**Aim of the exercise**
Reproduce the material word for word, from its beginning through the line containing "Action: point(1637,362)", including that line and nothing after it.

**Data in this exercise**
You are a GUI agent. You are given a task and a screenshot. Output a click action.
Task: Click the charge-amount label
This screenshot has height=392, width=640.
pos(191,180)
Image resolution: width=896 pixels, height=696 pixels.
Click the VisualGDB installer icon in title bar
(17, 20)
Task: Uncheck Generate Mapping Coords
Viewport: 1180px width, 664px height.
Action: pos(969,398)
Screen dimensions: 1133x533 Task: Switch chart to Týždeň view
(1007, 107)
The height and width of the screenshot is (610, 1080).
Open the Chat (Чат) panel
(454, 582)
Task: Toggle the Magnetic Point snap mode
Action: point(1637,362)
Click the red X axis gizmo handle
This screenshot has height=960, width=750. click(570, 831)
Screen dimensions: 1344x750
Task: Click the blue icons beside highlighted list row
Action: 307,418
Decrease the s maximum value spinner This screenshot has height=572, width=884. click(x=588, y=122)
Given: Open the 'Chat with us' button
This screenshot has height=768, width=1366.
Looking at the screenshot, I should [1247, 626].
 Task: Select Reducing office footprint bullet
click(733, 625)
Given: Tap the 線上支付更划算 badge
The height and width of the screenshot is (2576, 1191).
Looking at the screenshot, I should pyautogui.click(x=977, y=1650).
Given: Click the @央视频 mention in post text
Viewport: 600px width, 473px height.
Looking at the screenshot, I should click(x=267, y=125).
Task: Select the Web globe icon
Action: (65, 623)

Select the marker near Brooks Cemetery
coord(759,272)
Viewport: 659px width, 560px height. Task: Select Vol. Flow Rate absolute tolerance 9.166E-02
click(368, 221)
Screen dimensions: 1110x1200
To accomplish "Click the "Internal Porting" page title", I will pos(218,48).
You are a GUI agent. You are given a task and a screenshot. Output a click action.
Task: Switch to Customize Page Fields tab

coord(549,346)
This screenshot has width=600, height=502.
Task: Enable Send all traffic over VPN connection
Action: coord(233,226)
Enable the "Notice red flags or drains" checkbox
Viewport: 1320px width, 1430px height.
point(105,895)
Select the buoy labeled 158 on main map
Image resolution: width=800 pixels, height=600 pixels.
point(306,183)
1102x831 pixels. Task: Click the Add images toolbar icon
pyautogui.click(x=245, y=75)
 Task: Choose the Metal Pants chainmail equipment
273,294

**Output**
You are a GUI agent. You are given a task and a screenshot. Output a click action.
Task: Click the charge-amount label
This screenshot has height=392, width=640.
pos(191,180)
Image resolution: width=896 pixels, height=696 pixels.
Click the VisualGDB installer icon in title bar
(17, 20)
Task: Uncheck Generate Mapping Coords
Viewport: 1180px width, 664px height.
Action: pos(969,398)
Screen dimensions: 1133x533 Task: Switch chart to Týždeň view
(1007, 107)
The height and width of the screenshot is (610, 1080).
Open the Chat (Чат) panel
(454, 582)
Task: Toggle the Magnetic Point snap mode
Action: point(1637,362)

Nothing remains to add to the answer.